EXERCISE GOAL:
Reproduce the entries below word for word, keeping every line unchanged.

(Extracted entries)

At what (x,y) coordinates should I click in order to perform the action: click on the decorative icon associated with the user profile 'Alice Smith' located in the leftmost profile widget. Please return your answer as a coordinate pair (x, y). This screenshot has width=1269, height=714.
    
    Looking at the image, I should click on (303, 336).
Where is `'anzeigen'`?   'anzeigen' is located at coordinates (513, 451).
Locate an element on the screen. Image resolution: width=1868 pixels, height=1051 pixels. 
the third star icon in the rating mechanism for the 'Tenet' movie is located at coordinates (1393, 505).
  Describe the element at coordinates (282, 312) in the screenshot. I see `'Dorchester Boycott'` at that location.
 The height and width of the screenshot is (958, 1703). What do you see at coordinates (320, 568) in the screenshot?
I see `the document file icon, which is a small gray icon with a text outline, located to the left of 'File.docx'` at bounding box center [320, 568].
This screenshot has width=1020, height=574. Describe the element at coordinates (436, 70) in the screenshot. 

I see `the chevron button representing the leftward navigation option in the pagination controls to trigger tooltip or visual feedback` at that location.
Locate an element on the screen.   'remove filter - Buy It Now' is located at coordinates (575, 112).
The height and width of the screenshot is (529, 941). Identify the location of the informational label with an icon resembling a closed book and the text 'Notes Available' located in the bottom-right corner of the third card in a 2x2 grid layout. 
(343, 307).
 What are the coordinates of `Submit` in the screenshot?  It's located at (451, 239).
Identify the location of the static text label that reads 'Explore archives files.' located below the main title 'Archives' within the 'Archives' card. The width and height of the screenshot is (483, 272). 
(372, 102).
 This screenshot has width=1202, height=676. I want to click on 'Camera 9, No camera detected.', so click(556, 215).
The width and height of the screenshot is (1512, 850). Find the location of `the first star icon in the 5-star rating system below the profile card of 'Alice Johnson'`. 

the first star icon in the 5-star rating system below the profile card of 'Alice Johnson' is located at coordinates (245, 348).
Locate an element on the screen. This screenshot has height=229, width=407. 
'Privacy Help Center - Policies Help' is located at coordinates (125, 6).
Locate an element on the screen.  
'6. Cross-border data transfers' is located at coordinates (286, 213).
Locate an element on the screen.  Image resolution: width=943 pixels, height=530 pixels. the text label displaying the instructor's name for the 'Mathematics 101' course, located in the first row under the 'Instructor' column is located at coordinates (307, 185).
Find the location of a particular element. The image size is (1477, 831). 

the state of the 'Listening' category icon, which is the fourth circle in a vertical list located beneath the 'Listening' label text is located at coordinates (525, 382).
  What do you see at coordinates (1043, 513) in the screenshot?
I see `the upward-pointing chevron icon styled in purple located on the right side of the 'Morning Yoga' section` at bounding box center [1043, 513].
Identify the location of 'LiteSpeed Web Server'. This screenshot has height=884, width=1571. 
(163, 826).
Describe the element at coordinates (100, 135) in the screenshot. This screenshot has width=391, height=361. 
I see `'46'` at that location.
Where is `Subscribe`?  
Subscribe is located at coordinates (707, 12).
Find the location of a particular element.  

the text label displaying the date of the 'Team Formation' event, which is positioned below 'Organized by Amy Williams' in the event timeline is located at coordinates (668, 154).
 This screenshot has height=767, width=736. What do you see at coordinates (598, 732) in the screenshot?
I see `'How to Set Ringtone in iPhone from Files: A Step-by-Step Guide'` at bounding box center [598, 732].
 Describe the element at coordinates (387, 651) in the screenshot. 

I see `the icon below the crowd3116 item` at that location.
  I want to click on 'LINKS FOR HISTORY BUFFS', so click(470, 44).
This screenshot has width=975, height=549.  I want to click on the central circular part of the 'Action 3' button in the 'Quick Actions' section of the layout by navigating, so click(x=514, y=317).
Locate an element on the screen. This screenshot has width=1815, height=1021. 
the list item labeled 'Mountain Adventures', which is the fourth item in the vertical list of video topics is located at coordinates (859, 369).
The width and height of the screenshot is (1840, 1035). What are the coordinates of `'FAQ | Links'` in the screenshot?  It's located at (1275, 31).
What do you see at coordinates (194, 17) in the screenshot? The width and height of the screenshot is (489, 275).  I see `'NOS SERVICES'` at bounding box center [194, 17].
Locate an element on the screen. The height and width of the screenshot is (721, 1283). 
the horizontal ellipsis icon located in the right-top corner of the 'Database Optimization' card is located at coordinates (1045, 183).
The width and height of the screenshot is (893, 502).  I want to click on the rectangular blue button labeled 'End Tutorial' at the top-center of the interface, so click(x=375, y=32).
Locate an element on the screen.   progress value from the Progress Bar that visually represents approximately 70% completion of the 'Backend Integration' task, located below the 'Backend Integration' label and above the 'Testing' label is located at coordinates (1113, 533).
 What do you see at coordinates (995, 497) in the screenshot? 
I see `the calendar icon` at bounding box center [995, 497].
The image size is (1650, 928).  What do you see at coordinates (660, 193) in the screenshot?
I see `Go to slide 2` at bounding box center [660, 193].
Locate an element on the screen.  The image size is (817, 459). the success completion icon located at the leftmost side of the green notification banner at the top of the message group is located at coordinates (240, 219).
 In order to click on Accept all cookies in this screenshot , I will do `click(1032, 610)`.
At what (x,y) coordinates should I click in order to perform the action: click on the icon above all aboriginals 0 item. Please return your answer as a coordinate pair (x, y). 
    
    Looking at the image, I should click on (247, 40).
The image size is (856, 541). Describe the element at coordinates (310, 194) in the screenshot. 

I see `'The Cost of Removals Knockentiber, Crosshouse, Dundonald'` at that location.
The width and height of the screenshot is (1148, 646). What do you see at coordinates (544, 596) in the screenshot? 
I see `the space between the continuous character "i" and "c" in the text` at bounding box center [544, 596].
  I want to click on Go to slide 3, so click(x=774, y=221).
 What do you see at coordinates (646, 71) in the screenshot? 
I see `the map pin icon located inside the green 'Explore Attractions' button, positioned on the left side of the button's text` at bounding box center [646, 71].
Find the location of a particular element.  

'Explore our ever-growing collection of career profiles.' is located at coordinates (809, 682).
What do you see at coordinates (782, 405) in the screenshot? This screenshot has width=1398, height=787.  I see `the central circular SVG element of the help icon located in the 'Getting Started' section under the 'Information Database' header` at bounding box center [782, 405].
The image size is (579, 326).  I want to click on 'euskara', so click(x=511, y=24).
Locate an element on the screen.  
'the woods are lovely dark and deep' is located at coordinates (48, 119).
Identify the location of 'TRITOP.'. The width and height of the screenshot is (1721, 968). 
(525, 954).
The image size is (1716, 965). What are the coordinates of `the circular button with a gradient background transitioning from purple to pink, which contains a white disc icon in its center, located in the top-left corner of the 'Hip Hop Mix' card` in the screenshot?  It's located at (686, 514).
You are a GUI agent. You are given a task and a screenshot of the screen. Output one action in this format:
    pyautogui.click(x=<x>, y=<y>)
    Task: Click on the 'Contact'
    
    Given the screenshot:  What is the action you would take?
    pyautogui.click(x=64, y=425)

THE ANSWER:
At what (x,y) coordinates should I click in order to perform the action: click on the decorative icon associated with the user profile 'Alice Smith' located in the leftmost profile widget. Please return your answer as a coordinate pair (x, y). This screenshot has width=1269, height=714.
    
    Looking at the image, I should click on (303, 336).
Where is `'anzeigen'`?   'anzeigen' is located at coordinates (513, 451).
Locate an element on the screen. Image resolution: width=1868 pixels, height=1051 pixels. 
the third star icon in the rating mechanism for the 'Tenet' movie is located at coordinates (1393, 505).
  Describe the element at coordinates (282, 312) in the screenshot. I see `'Dorchester Boycott'` at that location.
 The height and width of the screenshot is (958, 1703). What do you see at coordinates (320, 568) in the screenshot?
I see `the document file icon, which is a small gray icon with a text outline, located to the left of 'File.docx'` at bounding box center [320, 568].
This screenshot has width=1020, height=574. Describe the element at coordinates (436, 70) in the screenshot. 

I see `the chevron button representing the leftward navigation option in the pagination controls to trigger tooltip or visual feedback` at that location.
Locate an element on the screen.   'remove filter - Buy It Now' is located at coordinates (575, 112).
The height and width of the screenshot is (529, 941). Identify the location of the informational label with an icon resembling a closed book and the text 'Notes Available' located in the bottom-right corner of the third card in a 2x2 grid layout. 
(343, 307).
 What are the coordinates of `Submit` in the screenshot?  It's located at (451, 239).
Identify the location of the static text label that reads 'Explore archives files.' located below the main title 'Archives' within the 'Archives' card. The width and height of the screenshot is (483, 272). 
(372, 102).
 This screenshot has width=1202, height=676. I want to click on 'Camera 9, No camera detected.', so click(556, 215).
The width and height of the screenshot is (1512, 850). Find the location of `the first star icon in the 5-star rating system below the profile card of 'Alice Johnson'`. 

the first star icon in the 5-star rating system below the profile card of 'Alice Johnson' is located at coordinates (245, 348).
Locate an element on the screen. This screenshot has height=229, width=407. 
'Privacy Help Center - Policies Help' is located at coordinates (125, 6).
Locate an element on the screen.  
'6. Cross-border data transfers' is located at coordinates (286, 213).
Locate an element on the screen.  Image resolution: width=943 pixels, height=530 pixels. the text label displaying the instructor's name for the 'Mathematics 101' course, located in the first row under the 'Instructor' column is located at coordinates (307, 185).
Find the location of a particular element. The image size is (1477, 831). 

the state of the 'Listening' category icon, which is the fourth circle in a vertical list located beneath the 'Listening' label text is located at coordinates (525, 382).
  What do you see at coordinates (1043, 513) in the screenshot?
I see `the upward-pointing chevron icon styled in purple located on the right side of the 'Morning Yoga' section` at bounding box center [1043, 513].
Identify the location of 'LiteSpeed Web Server'. This screenshot has height=884, width=1571. 
(163, 826).
Describe the element at coordinates (100, 135) in the screenshot. This screenshot has width=391, height=361. 
I see `'46'` at that location.
Where is `Subscribe`?  
Subscribe is located at coordinates (707, 12).
Find the location of a particular element.  

the text label displaying the date of the 'Team Formation' event, which is positioned below 'Organized by Amy Williams' in the event timeline is located at coordinates (668, 154).
 This screenshot has height=767, width=736. What do you see at coordinates (598, 732) in the screenshot?
I see `'How to Set Ringtone in iPhone from Files: A Step-by-Step Guide'` at bounding box center [598, 732].
 Describe the element at coordinates (387, 651) in the screenshot. 

I see `the icon below the crowd3116 item` at that location.
  I want to click on 'LINKS FOR HISTORY BUFFS', so click(470, 44).
This screenshot has width=975, height=549.  I want to click on the central circular part of the 'Action 3' button in the 'Quick Actions' section of the layout by navigating, so click(x=514, y=317).
Locate an element on the screen. This screenshot has width=1815, height=1021. 
the list item labeled 'Mountain Adventures', which is the fourth item in the vertical list of video topics is located at coordinates (859, 369).
The width and height of the screenshot is (1840, 1035). What are the coordinates of `'FAQ | Links'` in the screenshot?  It's located at (1275, 31).
What do you see at coordinates (194, 17) in the screenshot? The width and height of the screenshot is (489, 275).  I see `'NOS SERVICES'` at bounding box center [194, 17].
Locate an element on the screen. The height and width of the screenshot is (721, 1283). 
the horizontal ellipsis icon located in the right-top corner of the 'Database Optimization' card is located at coordinates (1045, 183).
The width and height of the screenshot is (893, 502).  I want to click on the rectangular blue button labeled 'End Tutorial' at the top-center of the interface, so click(x=375, y=32).
Locate an element on the screen.   progress value from the Progress Bar that visually represents approximately 70% completion of the 'Backend Integration' task, located below the 'Backend Integration' label and above the 'Testing' label is located at coordinates (1113, 533).
 What do you see at coordinates (995, 497) in the screenshot? 
I see `the calendar icon` at bounding box center [995, 497].
The image size is (1650, 928).  What do you see at coordinates (660, 193) in the screenshot?
I see `Go to slide 2` at bounding box center [660, 193].
Locate an element on the screen.  The image size is (817, 459). the success completion icon located at the leftmost side of the green notification banner at the top of the message group is located at coordinates (240, 219).
 In order to click on Accept all cookies in this screenshot , I will do `click(1032, 610)`.
At what (x,y) coordinates should I click in order to perform the action: click on the icon above all aboriginals 0 item. Please return your answer as a coordinate pair (x, y). 
    
    Looking at the image, I should click on (247, 40).
The image size is (856, 541). Describe the element at coordinates (310, 194) in the screenshot. 

I see `'The Cost of Removals Knockentiber, Crosshouse, Dundonald'` at that location.
The width and height of the screenshot is (1148, 646). What do you see at coordinates (544, 596) in the screenshot? 
I see `the space between the continuous character "i" and "c" in the text` at bounding box center [544, 596].
  I want to click on Go to slide 3, so click(x=774, y=221).
 What do you see at coordinates (646, 71) in the screenshot? 
I see `the map pin icon located inside the green 'Explore Attractions' button, positioned on the left side of the button's text` at bounding box center [646, 71].
Find the location of a particular element.  

'Explore our ever-growing collection of career profiles.' is located at coordinates (809, 682).
What do you see at coordinates (782, 405) in the screenshot? This screenshot has width=1398, height=787.  I see `the central circular SVG element of the help icon located in the 'Getting Started' section under the 'Information Database' header` at bounding box center [782, 405].
The image size is (579, 326).  I want to click on 'euskara', so click(x=511, y=24).
Locate an element on the screen.  
'the woods are lovely dark and deep' is located at coordinates (48, 119).
Identify the location of 'TRITOP.'. The width and height of the screenshot is (1721, 968). 
(525, 954).
The image size is (1716, 965). What are the coordinates of `the circular button with a gradient background transitioning from purple to pink, which contains a white disc icon in its center, located in the top-left corner of the 'Hip Hop Mix' card` in the screenshot?  It's located at (686, 514).
You are a GUI agent. You are given a task and a screenshot of the screen. Output one action in this format:
    pyautogui.click(x=<x>, y=<y>)
    Task: Click on the 'Contact'
    
    Given the screenshot:  What is the action you would take?
    pyautogui.click(x=64, y=425)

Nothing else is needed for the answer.